Blok Teks:

☆ ☆ ☆

Mungkin dapat digali dan dilaksanakan
akronim lain di luar pemutusan hubungan kerja, dengan memperhatikan aspek
teknis, ekonomis, sosial, dan politik secara menyeluruh. Dalam hal ini, untuk
melakukan perubahan tersebut, seyogyanya dilakukan pendekatan yang luwes,
sehingga karyawan tidak resah karena dibayangi PHK yang sewaktu-waktu menghempaskannya.
Hal ini sekaligus menumbuhkan semangat efisien dan kebersamaan yang menciptakan
ruang kerja yang nyaman dengan membukanya jendela kemanusiaan.
Serikat Pekerja
Di beberapa
perusahaan, sesungguhnya pembuka jendela kemanusiaan semacam itu telah ada
dengan terbentuknya serikat pekerja. Lembaga ini, antara lain, bertujuan untuk
memperjuangkan perbaikan nasib dan mempertinggi taraf hidup karyawan dan
purnakaryawan, dengan peningkatan dan pengembangan perusahaan.
Dalam
menanggapi isu PHK di lingkungan perusahaan, seyogyanya serikat pekerja tampil
sebagai penyelamat dengan memperjuangkan kepentingan anggotanya. Dalam jangka
panjang, serikat pekerja seyogyanya menyadari pentingnya mengadakan perjanjian
kerjasama. Dalam hal ini perlu diupayakan agar persyaratan kerja tidak
ditentukan secara sepihak (oleh perusahaan), melainkan ditentukan secara
bersama. Hal ini akan menjamin terciptanya hubungan kerja yang serasi, selaras,
dan seimbang antarpihak yang terlibat.
Masalahnya,
keberadaan serikat pekerja di suatu perusahaan sering tidak mendapat dukungan
dari pemilik perusahaan. Bahkan, tidak jarang, dianggap merongrong kewibawaan
perusahaan. Mungkin, karena keberadaan serikat pekerja – kawan seiring yang
seyogyanya bahu membahu dalam memperjuangkan keberlangsungan perusahaan,
termasuk untuk menanggulangi kemungkinan terjadinya PHK – belum cukup disadari
oleh kedua pihak.
Serikat
pekerja, sebenarnya, bukanlah wadah untuk adu kuat dalam pertarungan antara
karyawan melawan pemilik perusahaan. Dalam hal ini, pemerintah, sebagai
koordinator sistem, seyogyanya lebih aktif mendukung kehadiran serikat pekerja
di perusahaan dan tidak sekadar menunggu datangnya permohonan pendirian serikat
pekerja dari karyawan perusahaan.

☆ ☆ ☆

Data yang Diberikan:

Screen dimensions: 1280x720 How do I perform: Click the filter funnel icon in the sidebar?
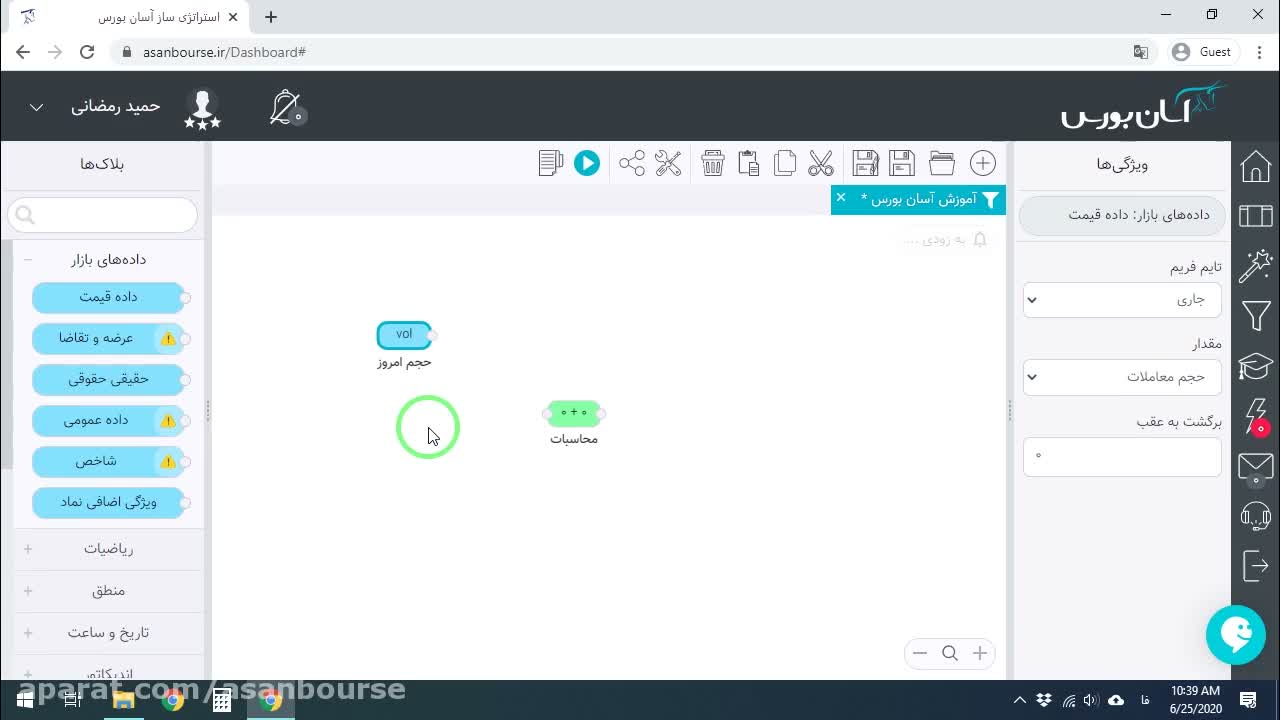pyautogui.click(x=1256, y=316)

☆ ☆ ☆

Tugas yang Dikerjakan:
1. Sebutkan semua aspek yang perlu diperhatikan secara menyeluruh menurut teks tentang serikat pekerja dan PHK.
2. Teruskan teks tentang serikat pekerja dan PHK mulai dari sesudah kalimat terakhirnya.
Data di atas merupakan bahan tersendiri yang terpisah dari teks.

Hasil yang Diharapkan:
1. Teknis, ekonomis, sosial, dan politik.

2.
YDP
Dana pensiun
adalah piranti lain yang seyogyanya juga mampu – bahkan perlu diarahkan – untuk
melakukan fungsi sebagai bumper
terhadap kemungkinan, misalnya, PHK. Masalah yang perlu dipecahkan adalah
bagaimana para karyawan pada saat dihadapkan dengan kesulitan mampu tetap
bertahan. Bahkan, mampu terus melanjutkan kiprahnya sebagai karyawan di satu
sisi, dan sebagai pencari nafkah bagi keluarga di lain sisi. Lebih dari itu,
dana pensiun dapat menumbuhkan kepercayaan diri karyawan yang mungkin tererosi
selama menanti dan menjalani PHK.
Dengan
mengacu contoh pada sebuah perusahaan konglomerasi yang belakangan melakukan
PHK di bawah tangan, adalah aneh kalau terhadap karyawan ter-PHK, pihak
pengurus Yayasan Dana Pensiun (YDP) menahan pembayaran uang dana pensiun
karyawan, yang nota bene adalah uang
tanbungannya. Apalagi, kalau alasan penahanan ini merujuk pada
perundang-undangan – yakni UU No.11 tahun 1992 tentang Dana Pensiun. Lebih
mengherankan lagi, kalau tindakan tersebut mendapat dukungan pemerintah.
Dengan
acuan perundang-undangan itu pula bukan mustahil kalau kasus di atas tidak
berdiri sendiri. Karena itu, kiranya cukup sahih untuk mengkajinya secara lebih
luas. Artinya lebih menegaskan ketentuan yang telah ada dan juga menambahkan
wawasan baru, dengan dimensi yang lebih menekankan aspek kemanusiaan serta
pemanfaatan potensi asset nasional.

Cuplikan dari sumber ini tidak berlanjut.